Michael Palmer said:


> For the nuc side, winter nucleus colonies and use them in the summer to make more nucleus colonies. I can split nucs 5-10 to 1, depending if you raise or buy the queens. With 50 wintered nucs, I can harvest enough brood to make enough queens and have enough extra brood to set up 400 + nucs. Even if I lose 20% in the winter...usually only 10%...that would leave 320+. Then keeping back 50 for the following year I would have 270 to sell. And, still have my honey producers good and strong because I didn't have to split them for nucs.

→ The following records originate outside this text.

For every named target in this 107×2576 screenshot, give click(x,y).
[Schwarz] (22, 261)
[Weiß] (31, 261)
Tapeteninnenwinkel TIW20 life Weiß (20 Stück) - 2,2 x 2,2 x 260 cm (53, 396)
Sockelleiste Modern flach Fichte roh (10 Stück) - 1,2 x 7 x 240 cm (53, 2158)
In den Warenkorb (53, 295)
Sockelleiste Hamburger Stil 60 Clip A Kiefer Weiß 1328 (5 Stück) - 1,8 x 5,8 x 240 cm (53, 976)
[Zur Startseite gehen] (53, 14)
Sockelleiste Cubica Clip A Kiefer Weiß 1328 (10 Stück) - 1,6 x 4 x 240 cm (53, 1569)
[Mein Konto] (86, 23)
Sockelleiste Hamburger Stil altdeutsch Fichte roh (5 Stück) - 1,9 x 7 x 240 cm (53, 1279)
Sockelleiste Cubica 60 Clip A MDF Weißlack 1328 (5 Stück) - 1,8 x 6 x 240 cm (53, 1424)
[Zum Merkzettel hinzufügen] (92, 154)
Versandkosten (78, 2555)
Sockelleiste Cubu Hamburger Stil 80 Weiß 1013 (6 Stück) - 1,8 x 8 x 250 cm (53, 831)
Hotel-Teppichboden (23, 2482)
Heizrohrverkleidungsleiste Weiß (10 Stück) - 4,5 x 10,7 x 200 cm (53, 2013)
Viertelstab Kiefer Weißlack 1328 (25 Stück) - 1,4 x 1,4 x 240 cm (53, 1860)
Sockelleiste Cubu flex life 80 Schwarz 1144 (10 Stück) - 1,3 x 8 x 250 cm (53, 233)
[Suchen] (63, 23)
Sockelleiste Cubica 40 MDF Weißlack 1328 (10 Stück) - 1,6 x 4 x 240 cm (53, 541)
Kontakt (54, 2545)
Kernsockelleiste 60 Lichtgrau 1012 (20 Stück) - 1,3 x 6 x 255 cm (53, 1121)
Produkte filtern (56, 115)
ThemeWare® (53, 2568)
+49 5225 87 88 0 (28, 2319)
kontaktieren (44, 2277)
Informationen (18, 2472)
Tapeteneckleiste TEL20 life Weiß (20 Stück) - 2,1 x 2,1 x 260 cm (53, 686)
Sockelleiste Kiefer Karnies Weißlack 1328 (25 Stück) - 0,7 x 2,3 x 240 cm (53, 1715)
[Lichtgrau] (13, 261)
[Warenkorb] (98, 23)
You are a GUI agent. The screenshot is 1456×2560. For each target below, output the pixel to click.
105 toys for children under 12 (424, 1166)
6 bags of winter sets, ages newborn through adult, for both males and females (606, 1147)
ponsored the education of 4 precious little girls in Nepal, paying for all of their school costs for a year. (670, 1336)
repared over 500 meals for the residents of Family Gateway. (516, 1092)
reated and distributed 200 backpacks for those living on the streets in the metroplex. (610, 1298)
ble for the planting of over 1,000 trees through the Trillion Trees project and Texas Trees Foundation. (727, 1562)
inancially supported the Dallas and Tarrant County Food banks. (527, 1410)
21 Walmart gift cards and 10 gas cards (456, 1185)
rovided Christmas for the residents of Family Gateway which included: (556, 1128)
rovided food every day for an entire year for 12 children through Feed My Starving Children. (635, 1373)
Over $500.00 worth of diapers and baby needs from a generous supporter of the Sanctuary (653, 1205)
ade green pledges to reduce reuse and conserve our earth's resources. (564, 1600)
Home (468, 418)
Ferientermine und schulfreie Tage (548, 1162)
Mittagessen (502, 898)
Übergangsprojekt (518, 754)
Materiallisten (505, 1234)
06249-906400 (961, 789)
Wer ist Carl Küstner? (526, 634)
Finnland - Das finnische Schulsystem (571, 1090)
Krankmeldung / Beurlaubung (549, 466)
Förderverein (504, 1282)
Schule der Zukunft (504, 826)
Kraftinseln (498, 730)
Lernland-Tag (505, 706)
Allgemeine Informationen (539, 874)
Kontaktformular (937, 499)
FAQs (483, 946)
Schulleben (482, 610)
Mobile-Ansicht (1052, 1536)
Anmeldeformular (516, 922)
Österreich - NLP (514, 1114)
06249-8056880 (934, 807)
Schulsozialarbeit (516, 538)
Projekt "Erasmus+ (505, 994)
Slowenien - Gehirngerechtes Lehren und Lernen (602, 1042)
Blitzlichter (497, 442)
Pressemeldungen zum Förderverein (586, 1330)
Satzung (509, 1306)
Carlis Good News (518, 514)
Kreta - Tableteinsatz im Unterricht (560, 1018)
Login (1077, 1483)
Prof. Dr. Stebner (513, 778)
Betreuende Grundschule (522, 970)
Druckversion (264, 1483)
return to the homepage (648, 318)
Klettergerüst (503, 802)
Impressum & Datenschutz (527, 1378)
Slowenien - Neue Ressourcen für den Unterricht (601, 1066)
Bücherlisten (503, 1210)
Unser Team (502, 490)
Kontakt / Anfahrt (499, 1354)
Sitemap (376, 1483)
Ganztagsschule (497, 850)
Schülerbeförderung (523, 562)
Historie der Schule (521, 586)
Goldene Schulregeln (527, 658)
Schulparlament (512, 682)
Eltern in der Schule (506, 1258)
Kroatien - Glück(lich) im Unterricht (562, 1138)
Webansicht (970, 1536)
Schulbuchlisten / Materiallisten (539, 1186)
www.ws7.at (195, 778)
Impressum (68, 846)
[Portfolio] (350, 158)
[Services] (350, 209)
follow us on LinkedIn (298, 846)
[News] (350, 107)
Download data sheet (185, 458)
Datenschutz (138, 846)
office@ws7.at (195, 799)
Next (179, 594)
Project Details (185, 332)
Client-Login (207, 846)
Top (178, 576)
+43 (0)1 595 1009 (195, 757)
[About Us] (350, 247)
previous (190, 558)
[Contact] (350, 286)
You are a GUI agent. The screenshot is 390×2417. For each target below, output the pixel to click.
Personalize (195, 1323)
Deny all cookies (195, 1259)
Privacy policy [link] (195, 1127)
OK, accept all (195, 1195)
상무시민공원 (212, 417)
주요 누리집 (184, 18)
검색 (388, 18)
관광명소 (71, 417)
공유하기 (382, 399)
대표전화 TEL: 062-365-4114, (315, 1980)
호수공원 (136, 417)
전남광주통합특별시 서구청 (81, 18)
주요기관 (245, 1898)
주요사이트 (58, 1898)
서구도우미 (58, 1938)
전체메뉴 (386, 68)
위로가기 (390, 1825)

Mike- First off I wanted to tell you how great it was to meet and speak with you over the weekend. Thank you for being so generous in sharing your knowledge and time with me. Quick question for you, I believe you said that you are usually grafting from May 20 till July 20. Is this also the time you are selling your nucs, or are you wintering all 300 +/- and then selling them in the Spring as overwintered, keeping 50 for yourself? Since you use 4 frame equipment, are you selling 4 frame nucs or are they 5 frame at the time of sale? Thanks again, I appreciate it,
-Dave


----------



## Michael Palmer (Dec 29, 2006)

I sell my nucs in early May after they went through a winter. This year I have 700 nucs going into winter. Because I raise so many queens, I now keep 100 nucs for use as brood factories. When I sell them, the nucs are 5 frame...I winter them as 4/4 or 4/4/4.


----------



## red (Jan 15, 2013)

I have done this very successfully without the nuc sales. Plan on dedicating all of your time not working your regular job on bee business. Also if you don't have a wife you better go get one as it will take allot of her time to. Don't plan any vacations as you won't have time for them. Make a plan for competition because everyone wants to do this these days. Another problem is loosing bee yards to all the people you just started in a bee business. I didn't start mine but our local bee club did. Nobody has respect these days. If this sounds negative it's not meant to be it is just reality for me.


----------



## Mosherd1 (Apr 17, 2011)

Michael Palmer said:


> I sell my nucs in early May after they went through a winter. This year I have 700 nucs going into winter. Because I raise so many queens, I now keep 100 nucs for use as brood factories. When I sell them, the nucs are 5 frame...I winter them as 4/4 or 4/4/4.


Mike-Do you find you need to treat your nucs or does harvesting frames of brood for increase keep the mite populations low enough for you?
-Dave


----------



## Michael Palmer (Dec 29, 2006)

Depends on the mite load of the brood source. Using heavily infested brood to make up the nucs means the nucs will be heavily infested.


----------



## johnbeejohn (Jun 30, 2013)

mike what mite treatments do you use? formic?


----------



## rookie2531 (Jul 28, 2014)

Mike, I have read that everyone sells out every year. That people need to order early and if not risk not getting a package or a nuc. I have seen some sites say they are sold out already for 2016. Do you sell out of nucs? I am very small scale and sold enough last year to cover the lumber cost. I did sell what I had available, (7 nucs) but after that, I didn't have anybody asking. I am going to try and sell about 10 this year.


----------



## Bees of SC (Apr 12, 2013)




----------



## Michael Palmer (Dec 29, 2006)

amtraz


----------



## Michael Palmer (Dec 29, 2006)

rookie2531 said:


> Do you sell out of nucs? I am very small scale and sold enough last year to cover the lumber cost.


I could sell every nuc I make, but keep a lot for my own use. Get a rep for a quality product and they will sell themselves.


----------



## rookie2531 (Jul 28, 2014)

Michael Palmer said:


> I could sell every nuc I make, but keep a lot for my own use. Get a rep for a quality product and they will sell themselves.


Great advice, I definitely do let the great ones go and the weaker ones stay. Thanks once again.


----------